Re: Suspected git grep regression in git 2.40.0
From: Mathias Krause <hidden>
Date: 2023-03-21 19:21:19
Possibly related (same subject, not in this thread)
- 2023-03-21 · Re: Suspected git grep regression in git 2.40.0 · Bagas Sanjaya <hidden>
- 2023-03-21 · Suspected git grep regression in git 2.40.0 · Stephane Odul <hidden>
On 21.03.23 17:33, Junio C Hamano wrote:
[jc: on the CC: line, summoned a few people who may know a lot more about pcre than I do] Stephane Odul [off-list ref] writes:quoted
We have a CI pipeline on a private repository that started failing consistently while running `git grep -P` commands. The command fails with an exit code of -11 and is failing pretty consistently. With prior versions of git there is no issue whatsoever, but with 2.40.0 it always fails on the same call. Other git grep calls are fine, but that one is failing consistently. I was not able to reproduce locally but my main machine is an M1 MacBook Pro, the CI pipeline runs under Kubernetes in AWS and the container is based on Ubuntu 20.04 with the git client installed via the PPA. The error is for this pattern `git grep -cP '^\w+ = json.load'`. As a workaround we tried to download and install the microsoft-git v2.39.2 deb package since it allows us to downgrade, but then the git grep commands just got stuck.One "grep -P" related change we had recently between 2.39 and 2.40 was 50b6ad55 (grep: fall back to interpreter if JIT memory allocation fails, 2023-01-31) The code tries to figure out at runtime if pcre engine has functioning JIT by making an extra JIT compilation of a sample pattern and when it fails with a specific reason, fall back to interpreted pattern matching. The change made the code to emit a bit more detailed information when it fails, but a controlled exit from the codepath should give $?=128, not 11. So the above commit may or may not be related. It could be that the version of pcre library linked to Git 2.40 and older Git you are running in your CI environment has been updated.

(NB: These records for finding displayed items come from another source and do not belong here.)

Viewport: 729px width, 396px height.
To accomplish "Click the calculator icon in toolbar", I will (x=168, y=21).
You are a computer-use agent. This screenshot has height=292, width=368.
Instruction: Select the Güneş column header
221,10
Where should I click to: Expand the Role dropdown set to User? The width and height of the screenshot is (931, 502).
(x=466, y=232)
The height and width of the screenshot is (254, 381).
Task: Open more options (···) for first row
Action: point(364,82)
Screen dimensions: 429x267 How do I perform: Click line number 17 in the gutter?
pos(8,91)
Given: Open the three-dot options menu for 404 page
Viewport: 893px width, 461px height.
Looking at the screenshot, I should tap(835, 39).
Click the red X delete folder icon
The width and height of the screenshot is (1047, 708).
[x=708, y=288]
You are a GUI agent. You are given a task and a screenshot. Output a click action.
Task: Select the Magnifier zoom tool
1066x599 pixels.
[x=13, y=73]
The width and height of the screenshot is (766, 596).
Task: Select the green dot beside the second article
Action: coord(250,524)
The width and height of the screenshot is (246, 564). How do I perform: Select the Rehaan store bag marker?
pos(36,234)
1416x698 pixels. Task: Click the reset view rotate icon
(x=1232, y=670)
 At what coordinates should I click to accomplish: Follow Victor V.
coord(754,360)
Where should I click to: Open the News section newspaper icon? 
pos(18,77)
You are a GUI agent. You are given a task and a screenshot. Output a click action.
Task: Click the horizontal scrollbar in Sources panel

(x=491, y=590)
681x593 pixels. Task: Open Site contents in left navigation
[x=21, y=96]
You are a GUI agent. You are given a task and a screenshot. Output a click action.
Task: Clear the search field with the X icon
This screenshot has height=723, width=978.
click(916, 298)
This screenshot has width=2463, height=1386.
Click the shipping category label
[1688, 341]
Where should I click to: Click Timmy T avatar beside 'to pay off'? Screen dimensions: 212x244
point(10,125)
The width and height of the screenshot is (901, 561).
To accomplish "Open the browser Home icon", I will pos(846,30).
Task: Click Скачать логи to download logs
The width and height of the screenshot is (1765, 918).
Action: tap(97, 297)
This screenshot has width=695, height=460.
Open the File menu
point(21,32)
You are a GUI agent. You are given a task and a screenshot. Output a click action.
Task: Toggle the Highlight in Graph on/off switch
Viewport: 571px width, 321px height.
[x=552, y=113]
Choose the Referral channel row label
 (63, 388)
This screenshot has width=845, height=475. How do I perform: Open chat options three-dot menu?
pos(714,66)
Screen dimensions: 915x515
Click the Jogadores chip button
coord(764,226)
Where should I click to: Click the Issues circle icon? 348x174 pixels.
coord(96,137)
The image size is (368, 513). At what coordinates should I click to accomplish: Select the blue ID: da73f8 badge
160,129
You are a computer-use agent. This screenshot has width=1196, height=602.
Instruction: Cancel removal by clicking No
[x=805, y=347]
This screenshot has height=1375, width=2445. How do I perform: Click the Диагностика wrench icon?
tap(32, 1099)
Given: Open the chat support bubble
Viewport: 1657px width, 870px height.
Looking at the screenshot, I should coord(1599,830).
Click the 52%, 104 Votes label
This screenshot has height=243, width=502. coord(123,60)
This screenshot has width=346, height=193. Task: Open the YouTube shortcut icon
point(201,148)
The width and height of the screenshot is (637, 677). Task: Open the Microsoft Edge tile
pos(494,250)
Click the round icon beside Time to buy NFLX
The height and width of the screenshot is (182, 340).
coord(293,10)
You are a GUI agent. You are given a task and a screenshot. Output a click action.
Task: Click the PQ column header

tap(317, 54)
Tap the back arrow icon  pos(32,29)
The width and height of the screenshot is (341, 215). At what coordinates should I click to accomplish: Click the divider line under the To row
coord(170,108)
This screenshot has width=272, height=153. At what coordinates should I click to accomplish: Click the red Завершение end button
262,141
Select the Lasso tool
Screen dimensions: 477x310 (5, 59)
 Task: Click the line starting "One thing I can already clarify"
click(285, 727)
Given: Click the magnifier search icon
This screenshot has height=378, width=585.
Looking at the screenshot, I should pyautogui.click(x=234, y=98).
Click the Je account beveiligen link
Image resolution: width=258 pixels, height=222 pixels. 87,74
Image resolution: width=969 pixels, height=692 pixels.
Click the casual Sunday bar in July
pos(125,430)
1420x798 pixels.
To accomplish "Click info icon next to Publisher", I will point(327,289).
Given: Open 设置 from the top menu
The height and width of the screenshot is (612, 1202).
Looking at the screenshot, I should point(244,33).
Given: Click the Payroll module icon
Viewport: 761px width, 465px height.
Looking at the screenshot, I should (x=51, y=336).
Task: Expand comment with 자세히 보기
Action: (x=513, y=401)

I don't think it's that commit. I just tried the pattern here on a system that
would require the interpreter fallback and one that wouldn't and both didn't
error out (Debian bookworm/sid; libpcre2-8: 10.42-1).
Looking at the history, though, another commit stands out:
$ git log --oneline --no-merges v2.39.0..v2.40.0 -- grep.c
fb2ebe72a374 grep API: plug memory leaks by freeing "header_list"
891c9965fbc0 grep.c: refactor free_grep_patterns()
50b6ad55b04d grep: fall back to interpreter if JIT memory allocation fails
acabd2048ee0 grep: correctly identify utf-8 characters with \{b,w} in -P
Commit acabd2048ee0 suspiciously matches the pattern with its "\w" mention.
Looking at the diff gives:
if (!opt->ignore_locale && is_utf8_locale() && !literal)
- options |= (PCRE2_UTF | PCRE2_MATCH_INVALID_UTF);
+ options |= (PCRE2_UTF | PCRE2_UCP | PCRE2_MATCH_INVALID_UTF);
So maybe the PCRE2_UCP option isn't supported by the system in question or it
forces PCRE2 to do a verification it didn't do before?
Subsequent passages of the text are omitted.